From Scarcity to Simulation
Retrieval-Augmented Generation (RAG) helps LLMs stay grounded by supplying external documents during inference. But RAG’s strength is only as good as its retriever. And building a solid retriever typically meant curating thousands of (query, document) pairs — until now.
Enter synthetic query generation.
Instead of waiting for data to exist, we generate it. Instead of assuming relevance is static, we shape it to match the intent.
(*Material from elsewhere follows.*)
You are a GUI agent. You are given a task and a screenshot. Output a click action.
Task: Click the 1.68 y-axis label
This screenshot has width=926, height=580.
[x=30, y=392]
In low-resource domains (legal, tax, multi-lingual), this approach isn’t optional — it’s essential.
🛠️ Code Demo: Synthesizing (query, document) Pairs for RAG
Here’s a minimal Python example that demonstrates how to use OpenAI’s API to synthesize training data for a domain-specific retriever.
This version targets argument retrieval, but can be adapted to other tasks like FAQ generation, legal lookup, or medical triage.
import openai
import json
import random
openai.api_key = "your-openai-api-key"
# Example arguments (from your domain corpus)
documents = [
"Even if a fine is proportional to income, it does not account for wealth disparities or dependents.",
"Universal basic income could reduce poverty, but it might disincentivize work and strain public budgets.",
"Banning fossil fuels overnight would cause economic instability and penalize low-income communities first."
]
# Few-shot prompt examples (manually labeled)
few_shot_examples = [
{
"argument": "Proportional fines ensure fairness regardless of income.",
"query": "What's a counter-argument to income-based fines being fair?"
},
{
"argument": "Basic income is necessary to future-proof automation impacts.",
"query": "Give a counterpoint to why UBI helps with automation."
}
]
# Instruction prompt
base_prompt = (
"Task: Generate a concise counter-argument query for the given argument.\n"
)
for example in few_shot_examples:
base_prompt += f"Argument: {example['argument']}\n"
base_prompt += f"Counter-Argument Query: {example['query']}\n"
# Generate queries for each document
synthetic_pairs = []
for doc in documents:
prompt = base_prompt + f"Argument: {doc}\nCounter-Argument Query:"
response = openai.ChatCompletion.create(
model="gpt-3.5-turbo",
messages=[{"role": "user", "content": prompt}],
max_tokens=40,
temperature=0.7
)
query = response['choices'][0]['message']['content'].strip()
synthetic_pairs.append({
"query": query,
"document": doc
})
# Output the dataset
with open("synthetic_dataset.jsonl", "w") as f:
for pair in synthetic_pairs:
f.write(json.dumps(pair) + "\n")
print("✅ Synthetic dataset created with", len(synthetic_pairs), "pairs.")
What This Code Teaches
- Prompt Engineering: You’re guiding the model with task-specific examples. The better your few-shot examples, the more usable your generated data.
- Scaling: This approach can be wrapped in batches, parallelized, or run through multiple models to increase diversity.
- Cost-Efficiency: Generating 50k pairs costs less than hiring annotators and is faster to iterate on.
Final Thought: Your Retriever Is Only As Good As Its Queries
By using synthetic data to pre-train your retriever, you build alignment between what your users will ask and what your model will return. In the early stages of building intelligent features, your job isn’t to “gather more data” — it’s to simulate signal.
In RAG workflows, you’re not just querying documents — you’re training the questions.